▶ What you are asked to do: The result should be the lines from the one holding "Task: Select the Move tool in the toolbox" to the end of the records below, repeated exactly. No pictures.

Stored data entries
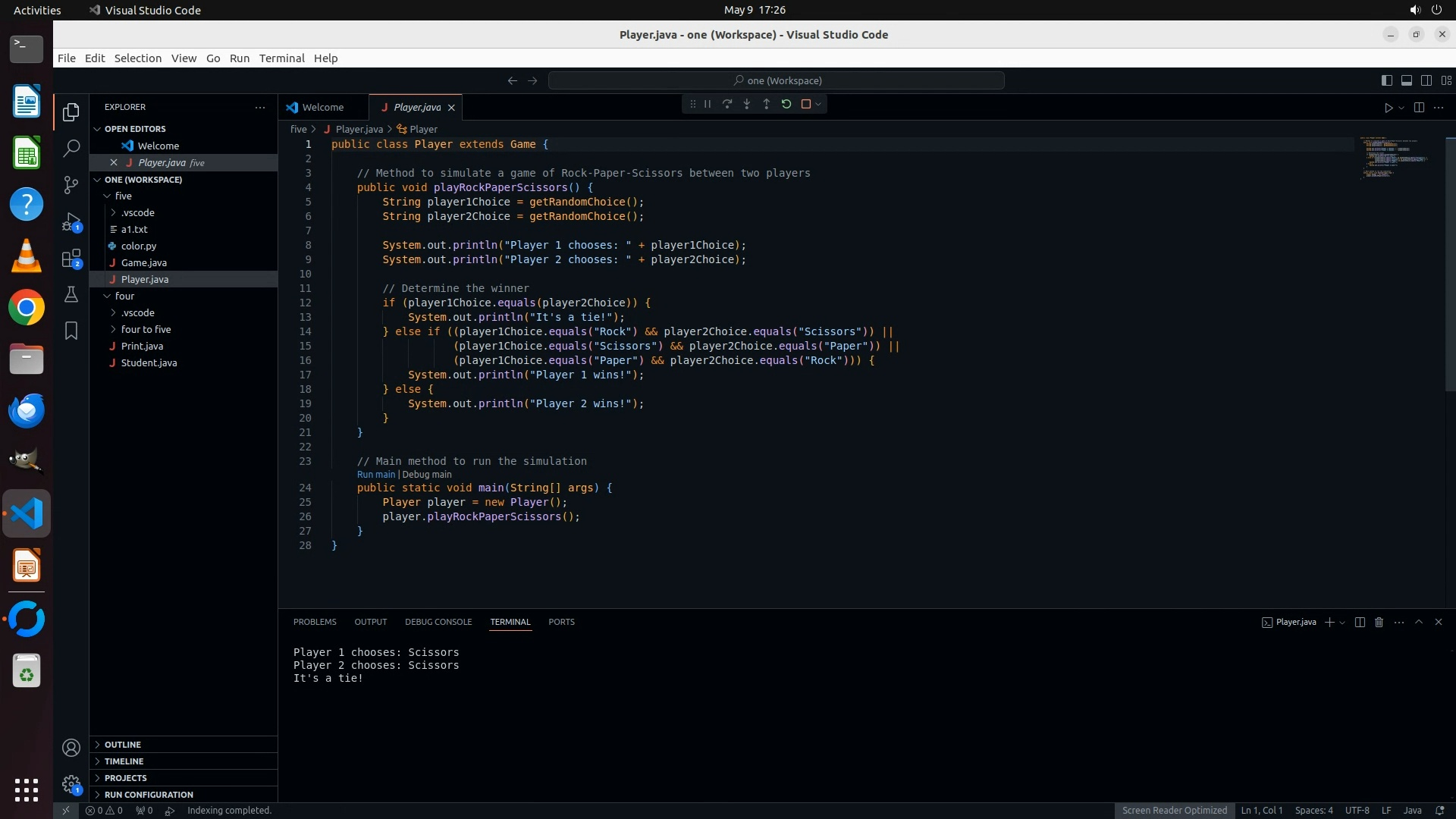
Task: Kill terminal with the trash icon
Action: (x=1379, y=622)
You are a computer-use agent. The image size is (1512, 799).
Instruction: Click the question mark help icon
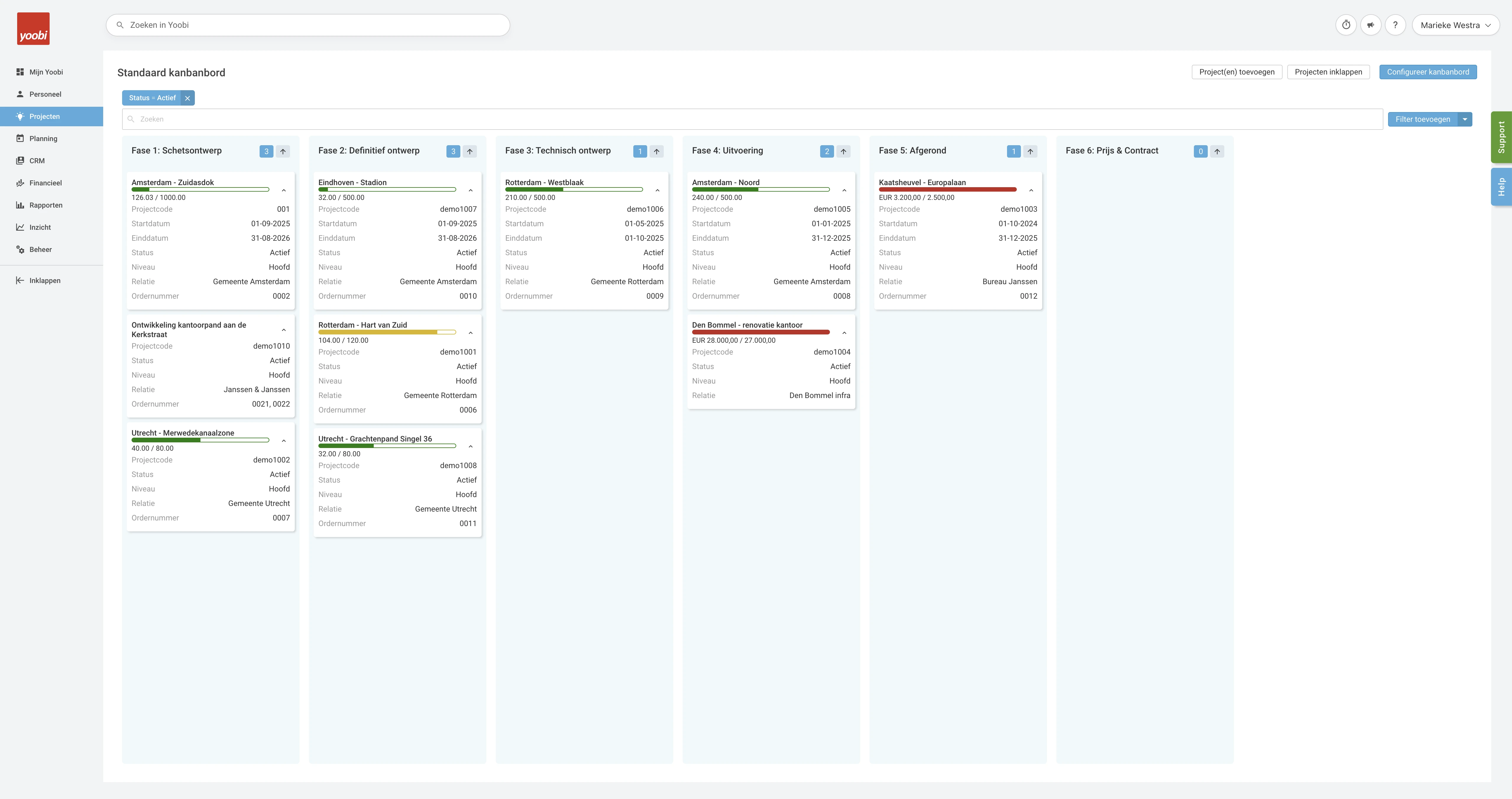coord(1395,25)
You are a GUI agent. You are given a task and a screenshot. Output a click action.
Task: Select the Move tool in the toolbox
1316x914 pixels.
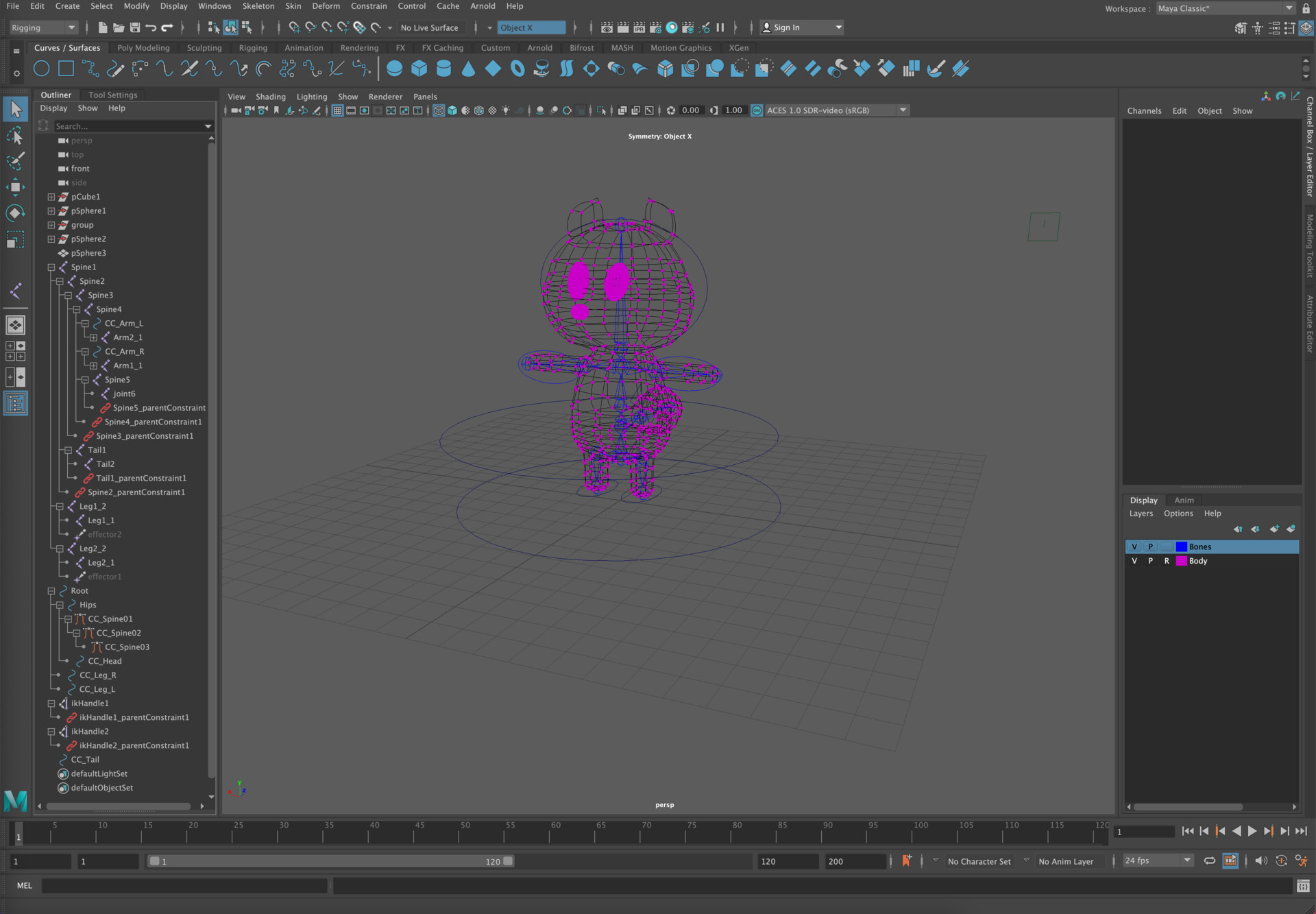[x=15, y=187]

▶ Result for this task:
Task: Select the Move tool in the toolbox
1316x914 pixels.
[x=15, y=187]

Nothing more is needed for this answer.